10. When sickness has continued after the immediate effects of the vapour have subsided, and the stomach has been quite emptied by vomiting, I have generally found that a little wine or weak brandy and water has removed the sickness. When the patient is cold as well as sick, warm wine and water, or brandy and water, are preferable; and other measures to restore warmth should be resorted to, such as warm covering, drawing the sofa near the fire, if it be winter, or applying a feet-warmer, if the patient be in bed. In two or three cases these measures did not afford relief, and ten or twelve minims of Battley's solution of opium were given, with the effect of completely and permanently removing the sickness: these, of course, were adult patients, and I have not found sickness continue very long in children. The [455/456] horizontal posture should, if possible, be preserved till the sickness has subsided, and for some time afterwards. It is desirable, indeed, to let the patient remain, without being moved or spoken to, till the narcotism has completely passed off, in every instance where it is practicable. The necessary removal of hospital patients from the operating theatre immediately after the operation causes sickness in many cases where I believe that it would not otherwise come on. I have not perceived any appreciable benefit from effervescing draughts, and I have not had occasion to try hydrocyanic acid or creosote. The application of ammonia to the nostrils sometimes seems to refresh the patient, but internally I think it is not so beneficial as wine.

The wine and opium recommended above are not given to combat the direct effects of chloroform, and should not be administered till the immediate influence of the vapour has subsided, unless it be the former, when it is required to remove faintness from loss of blood, which, however, seldom happens during narcotism. The opium probably acts by removing irritability of the stomach, occasioned by the vomiting, which was induced in the first instance by the state of the brain.

11. Headache is not a common result of inhalation: few instances in which I have heard it complained of, occurred in persons in good health and inclined to plethora, and passed off spontaneously.

12. In describing the circumstances that modify the action of narcotic vapours, it was stated* that, in the hysterical diathesis, inhalation was liable to induce a paroxysm of the disorder, which might recur as the narcotism was diminishing. (*Last vol. p. 1022.) This usually soon subsides, but there are a few cases in which it remains troublesome for two or three hours. I have seen hysteria two or three times in the male, after ether and chloroform, in patients who had previously had the complaint. I have not found it to require any treatment, except in the case mentioned before;† and if it do, it should be treated in the usual way. (†Loc. cit.)

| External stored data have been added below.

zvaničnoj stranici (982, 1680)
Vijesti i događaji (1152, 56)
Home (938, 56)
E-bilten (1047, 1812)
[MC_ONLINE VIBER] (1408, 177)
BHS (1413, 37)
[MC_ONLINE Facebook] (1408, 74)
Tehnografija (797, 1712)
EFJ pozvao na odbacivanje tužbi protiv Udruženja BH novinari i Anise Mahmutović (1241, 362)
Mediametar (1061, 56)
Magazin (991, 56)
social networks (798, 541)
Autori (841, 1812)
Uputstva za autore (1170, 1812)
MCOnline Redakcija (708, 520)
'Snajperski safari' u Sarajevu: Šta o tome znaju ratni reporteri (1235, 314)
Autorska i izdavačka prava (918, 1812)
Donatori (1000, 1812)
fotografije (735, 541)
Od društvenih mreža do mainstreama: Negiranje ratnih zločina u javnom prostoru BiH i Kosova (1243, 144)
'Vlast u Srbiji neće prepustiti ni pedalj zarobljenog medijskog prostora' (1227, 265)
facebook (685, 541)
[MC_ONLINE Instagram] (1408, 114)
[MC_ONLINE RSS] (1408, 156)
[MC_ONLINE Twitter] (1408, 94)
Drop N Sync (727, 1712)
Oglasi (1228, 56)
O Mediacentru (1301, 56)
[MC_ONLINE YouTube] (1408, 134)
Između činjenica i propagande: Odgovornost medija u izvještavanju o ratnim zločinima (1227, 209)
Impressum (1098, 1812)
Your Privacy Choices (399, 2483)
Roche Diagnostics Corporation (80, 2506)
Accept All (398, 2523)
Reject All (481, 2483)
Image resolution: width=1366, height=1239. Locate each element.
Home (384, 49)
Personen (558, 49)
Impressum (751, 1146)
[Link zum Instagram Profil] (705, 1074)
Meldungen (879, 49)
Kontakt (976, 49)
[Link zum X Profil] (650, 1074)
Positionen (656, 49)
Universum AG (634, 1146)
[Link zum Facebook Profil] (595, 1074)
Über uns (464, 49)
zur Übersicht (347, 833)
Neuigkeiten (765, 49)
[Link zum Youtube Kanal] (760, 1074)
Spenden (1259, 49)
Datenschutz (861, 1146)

My own experience of hysteria, as a sequela of inhalation, is, that it forms no great impediment to its employment. Mr. Tomes,* however, has related three cases with which he had been made acquainted, where the disorder was more lasting and troublesome; and one case in which the use of chloroform was followed by worse effects than hysteria, viz. delirium, and subsequently an occasional vacancy in the patient's manner, leading her medical man to forbode insanity, sooner or later. (*See Review in Med. Gaz., last vol. p. 545.) In this last case, however, the patient had an overdose of the vapour, having been "almost pulseless-–scarcely breathing," with a ghastly countenance. The chloroform was given by a dentist who evidently did not understand its effects, having first asserted that the lady was "under its full influence," when she, in fact, heard what he said, and then having given an overdose. The case only confirms a maxim, now beginning to be better understood than when chloroform was first suddenly brought into universal notice-–viz. that it ought not to be used except by medical men who have studied its effects.